Object Stories — 小林淑郎「未来」

江戸切子は、一つひとつ、職人の手により生み出されます。中でも、鉢や花瓶、大皿など、サイズの大きな江戸切子は“一点もの”として制作されます。作品展への出品や展示、オーダーメイドを目的につくられることの多いそれらは、職人にとってどんな存在なのでしょう。

ここでは、そんな一点ものの“作品”に向き合う職人に質問。作品や、作品づくりへの想いを伺います。今回は、1908年創業の「小林硝子工芸所」3代目・小林淑郎(よしろう)さんです。

江戸切子職人 小林淑郎氏

 

小林淑郎・作「未来」

江戸切子 大物作品「未来」

淑郎さんは、1950年生まれの70歳。明治大学を卒業後、2代目である父・英夫さんに師事し、以来、江戸切子ひと筋です。その技術は江東区の無形文化財にも指定され、全体に緻密なカットを施した豪華な総柄に定評があります。

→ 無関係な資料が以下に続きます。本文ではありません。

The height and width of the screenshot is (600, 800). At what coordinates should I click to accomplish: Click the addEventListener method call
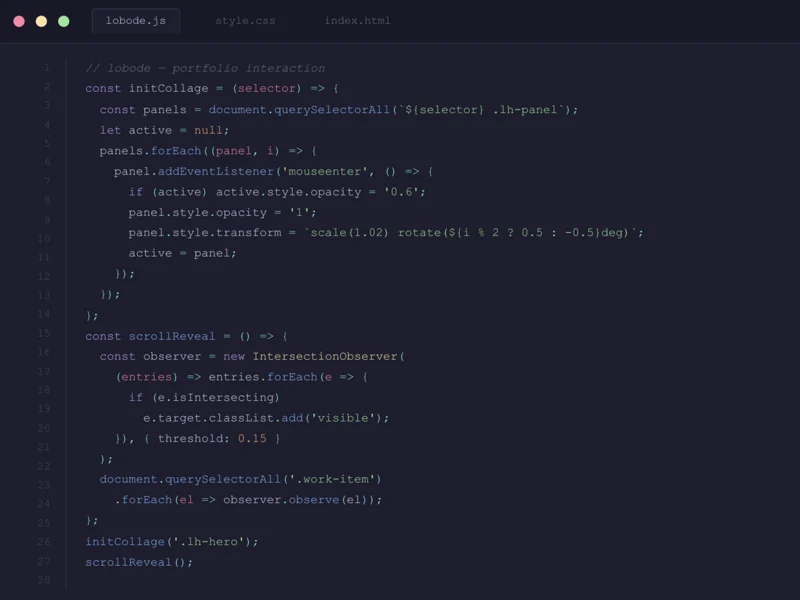(212, 171)
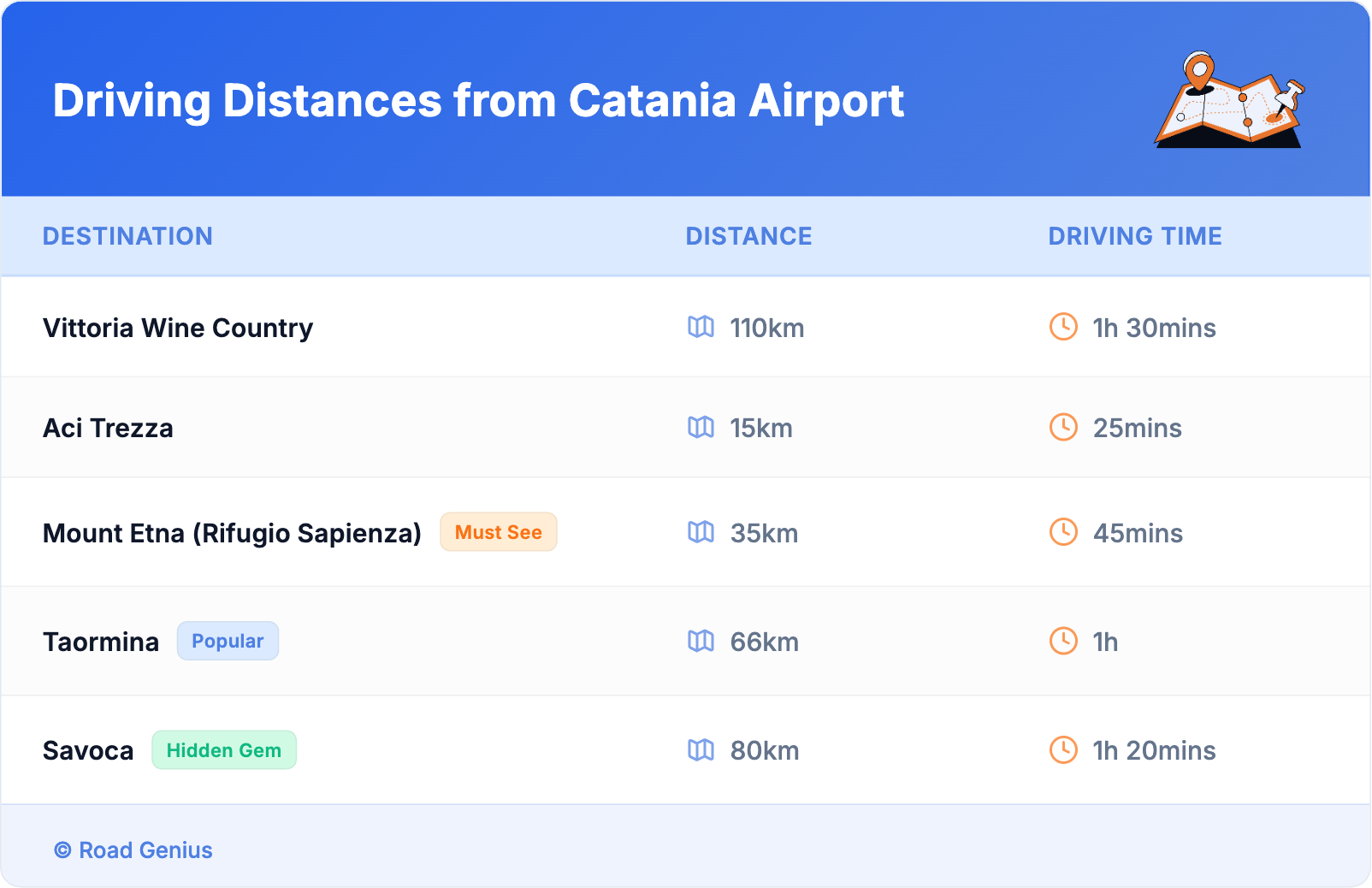Click the Hidden Gem badge

pos(224,750)
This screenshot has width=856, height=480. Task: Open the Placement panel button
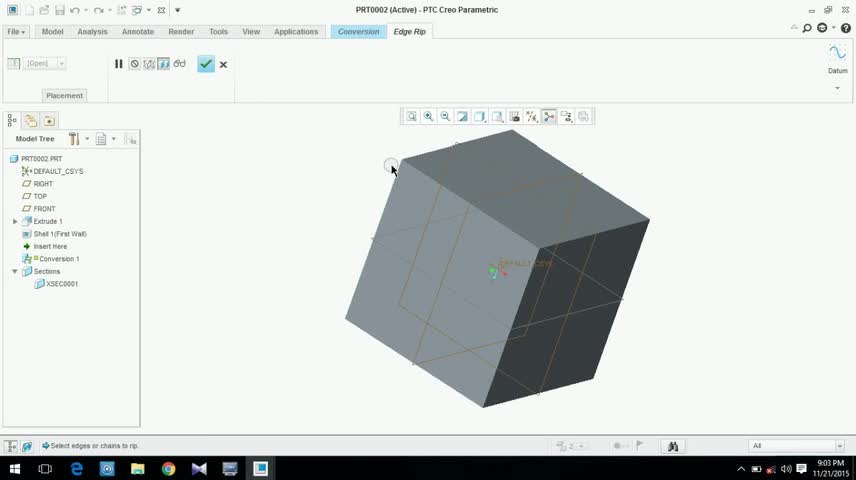click(x=64, y=96)
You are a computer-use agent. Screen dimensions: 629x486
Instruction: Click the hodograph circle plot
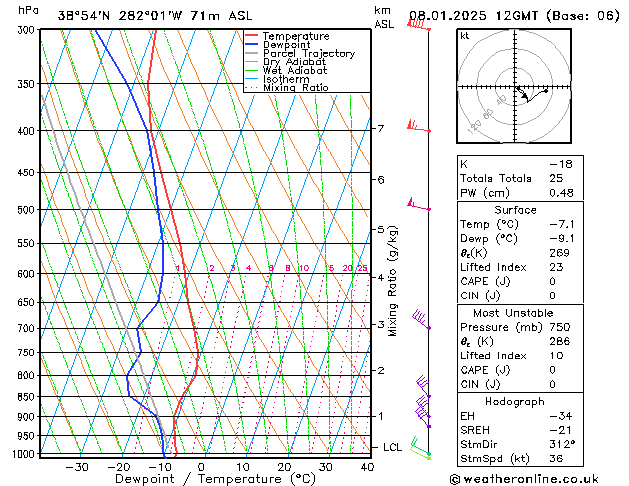point(515,88)
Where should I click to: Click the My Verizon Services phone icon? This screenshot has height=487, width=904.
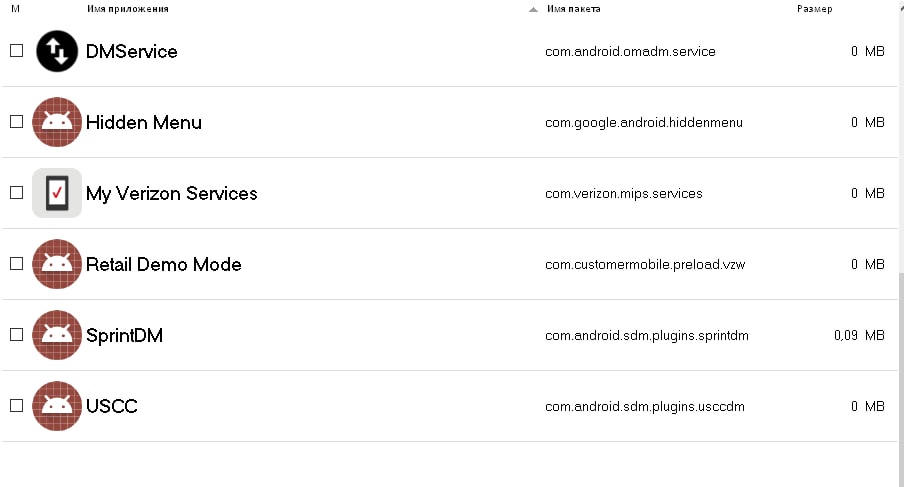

この「未来」は、径33cmに高さ19cmという、大きな鉢です。2020年8月に、日本橋三越で開催された息子の昂平(こうへい)さんとの二人展でも展示されました。

「江戸切子の基本文様である鱗文(うろこもん)を、大物に一度つくってみようと思いました」

「鱗文」は、直線を交差させる伝統文様「矢来(やらい)」を均等に連続して施します。「未来」では、透明な透きガラスの生地に施すことで、光や中身により落ちる影や突起への映り込みなどが変化。さまざまな表情がたのしめます。

淑郎さんは「今はもう(大きな作品は)つくれません。気力と体力がいります」と言いますが、そのストイックさは、職人の間でも評判。カットにかける時間も体力も、相当なものなはず。おいそれと新作への意気込みを語るのが難しいのも、無理はありません。

渾身の力と想いを込めた江戸切子は、見るものの心を揺さぶります。

江戸切子 大物作品「未来」反射する光

Q & A

——江戸切子職人にとって“作品”をつくることは、特別な意味がありますか?

「酒杯やオールドグラスなどの小さなものばかり制作していると、技術の向上がありません。“大物”の制作技術は、その技術の何倍もの技量が必要です。できれば若いうちに“大物”をたくさんつくることが大切ではないでしょうか」

——グラスやぐい呑みなど、手のひらに収まるものをつくるときと、気持ちや行程は違いますか?

「違います。やはり重さがあると、削るときに自由に取りまわせません。そこに技量の差が出ると思います」

——“作品”を通して伝えたいこととは。

「“大物”はデザインの力量が問われます。また、花瓶のように重量があると、支えるだけ力が必要です。細かい文様の“大物”は、作業が2分くらいで一旦中断。2分休んで、また作業。その繰り返し。体力と時間がかかります」

——「未来」で感じてもらいたいことを聞かせてください。

「ただ、じっくり見ていただければいいです。そして、いつかあれはいいものだったんだと気づいてくれれば、それで結構です」

 

小林淑郎 YOSHIRO KOBAYASHI

1950年、東京都生まれ。1973年より「小林硝子工芸所」2代目である父の英夫に師事。1981年「日本伝統工芸新作展」にて初入選。以来、数々の賞を受賞し、江戸切子の認知や普及にも尽力する。現在は、4代目である息子の昂平(こうへい)氏と工房を切り盛りする。